The Ontario Court of Appeal disagreed with the motion judge on both counts. In its view,
… the motion judge’s assessment and application of [the] real and substantial connection test in this case would lead to the surprising proposition that a Canadian corporation headquartered in Ontario cannot use Ontario courts to enforce legal obligations owed to it under Ontario law by current and former senior officers who routinely traveled to Ontario on company business and who were in daily contact with the company in Ontario.
Though acknowledging that “forum non conveniens is a discretionary decision attracting appellate deference”, the Court of Appeal held that the motion judge erred in failing to determine whether there was a clearly more appropriate jurisdiction.
The significance of the Marsland decision is difficult to assess. On the one hand, Marsland suggests that Ontario courts have jurisdiction over claims by Ontario companies for misappropriation of foreign corporate opportunities. On the other hand, the case turned largely on its facts.
What is clear from Marsland is that the new test for jurisdiction set out in Van Breda v. Village Resorts is not living up to one of its main promises. In Van Breda, the Court noted that provincial appellate courts (notably the New Brunswick Court of Appeal in Coutu) and a long list of eminent scholars had criticized the previous 8-factor test for jurisdiction in Muscutt v. Courcelles as being “too subjective” and conferring “too much discretion” on motion judges. Further, the Court in Van Breda took notice of criticisms that the Muscutt framework “too complicated and too flexible and therefore leads to inconsistent application” resulting in a “lack of predictability and certainty” which “increases litigation costs and jurisdictional motions”.
These criticisms have significant implications in the context of appeals from jurisdictional motions. Although the Ontario Court of Appeal maintained that jurisdiction is a “question of law”, since the Muscutt test was subjective, flexible and discretionary, appellate courts would necessarily engage in a re-weighing of the Muscutt factors on appeal. As Marsland illustrates, it is unclear whether Van Breda has adequately addressed these concerns.
In Marsland, the motion judge held that the connection between Dundee’s claim and Ontario was “weak”. The Ontario Court of Appeal disagreed with that assessment. The Court discounted the factors cited by the motion judge that led her to conclude that the connection was weak. The Court was apparently impressed with the fact that Dundee was a Canadian company headquartered in Ontario and that Marsland had signed a management contract and a release governed by Ontario law.
The Court also disagreed with the motion judge’s conclusion that there was “virtually no connection between Marsland and Ontario.” According to the Court, Marsland had brought himself within the jurisdiction of the Ontario courts by virtue of his conduct. The Court observed that Marsland was a senior director of Dundee, attended meetings and participated in conference calls based out of Toronto and had regular contact with Dundee’s president, who was based in Toronto. The Court paid little attention to the fact that Marsland was an Australian national and had never lived in Canada.
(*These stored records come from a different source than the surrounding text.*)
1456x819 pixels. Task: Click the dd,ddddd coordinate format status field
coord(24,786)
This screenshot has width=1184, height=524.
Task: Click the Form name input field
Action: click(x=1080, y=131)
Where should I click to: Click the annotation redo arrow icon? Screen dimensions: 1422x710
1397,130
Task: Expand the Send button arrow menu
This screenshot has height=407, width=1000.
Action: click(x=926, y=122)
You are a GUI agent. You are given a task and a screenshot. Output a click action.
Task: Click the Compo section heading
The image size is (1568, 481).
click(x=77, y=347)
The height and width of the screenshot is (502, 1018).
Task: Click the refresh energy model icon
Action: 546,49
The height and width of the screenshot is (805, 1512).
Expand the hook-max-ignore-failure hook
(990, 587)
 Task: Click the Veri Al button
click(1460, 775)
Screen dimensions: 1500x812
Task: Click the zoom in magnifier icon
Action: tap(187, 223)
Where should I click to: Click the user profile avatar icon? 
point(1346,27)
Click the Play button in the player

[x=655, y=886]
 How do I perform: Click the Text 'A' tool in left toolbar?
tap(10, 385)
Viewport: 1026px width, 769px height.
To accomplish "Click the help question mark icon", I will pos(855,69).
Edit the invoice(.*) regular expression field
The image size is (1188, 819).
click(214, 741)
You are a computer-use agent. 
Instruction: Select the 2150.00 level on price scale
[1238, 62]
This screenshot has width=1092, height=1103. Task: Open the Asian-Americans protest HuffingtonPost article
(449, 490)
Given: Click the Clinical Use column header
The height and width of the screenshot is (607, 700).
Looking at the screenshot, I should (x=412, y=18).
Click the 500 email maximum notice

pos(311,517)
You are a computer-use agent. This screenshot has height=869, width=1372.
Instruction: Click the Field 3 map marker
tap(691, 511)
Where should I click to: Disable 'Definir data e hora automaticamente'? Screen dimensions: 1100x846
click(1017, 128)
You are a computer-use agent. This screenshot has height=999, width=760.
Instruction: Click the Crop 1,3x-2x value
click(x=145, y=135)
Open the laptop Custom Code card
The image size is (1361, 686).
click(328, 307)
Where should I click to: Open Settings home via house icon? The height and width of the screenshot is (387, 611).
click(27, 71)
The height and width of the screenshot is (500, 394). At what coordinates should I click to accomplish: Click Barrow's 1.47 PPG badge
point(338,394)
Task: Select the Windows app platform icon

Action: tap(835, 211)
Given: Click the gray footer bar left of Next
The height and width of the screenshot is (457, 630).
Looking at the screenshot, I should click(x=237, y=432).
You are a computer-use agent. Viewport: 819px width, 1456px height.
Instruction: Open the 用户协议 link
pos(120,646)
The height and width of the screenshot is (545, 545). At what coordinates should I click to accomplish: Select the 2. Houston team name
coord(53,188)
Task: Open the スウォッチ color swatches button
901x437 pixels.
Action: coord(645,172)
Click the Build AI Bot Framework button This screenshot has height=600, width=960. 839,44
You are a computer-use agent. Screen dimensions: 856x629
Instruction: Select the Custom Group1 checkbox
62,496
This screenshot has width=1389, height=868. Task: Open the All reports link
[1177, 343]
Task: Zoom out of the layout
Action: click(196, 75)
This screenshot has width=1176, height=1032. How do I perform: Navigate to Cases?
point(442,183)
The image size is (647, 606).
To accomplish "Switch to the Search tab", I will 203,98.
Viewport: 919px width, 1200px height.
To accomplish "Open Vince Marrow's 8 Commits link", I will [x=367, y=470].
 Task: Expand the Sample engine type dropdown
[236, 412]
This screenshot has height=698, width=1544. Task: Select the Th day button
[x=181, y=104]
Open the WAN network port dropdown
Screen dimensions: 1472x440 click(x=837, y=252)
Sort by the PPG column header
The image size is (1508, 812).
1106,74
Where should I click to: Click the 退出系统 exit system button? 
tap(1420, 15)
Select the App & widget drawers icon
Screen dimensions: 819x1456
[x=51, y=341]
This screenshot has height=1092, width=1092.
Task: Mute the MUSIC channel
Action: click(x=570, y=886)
Both the decision of the motion judge and the decision of the Court of Appeal are defensible. While the Ontario Court of Appeal has reaffirmed in Van Breda that jurisdiction simpliciter is a “question of law”, in reality, the test for jurisdiction remains largely subjective and discretionary. As Marsland illustrates, it is likely that there will continue to be a lack of predictability and certainty in the law of jurisdiction in Ontario, both at first instance and on appeal.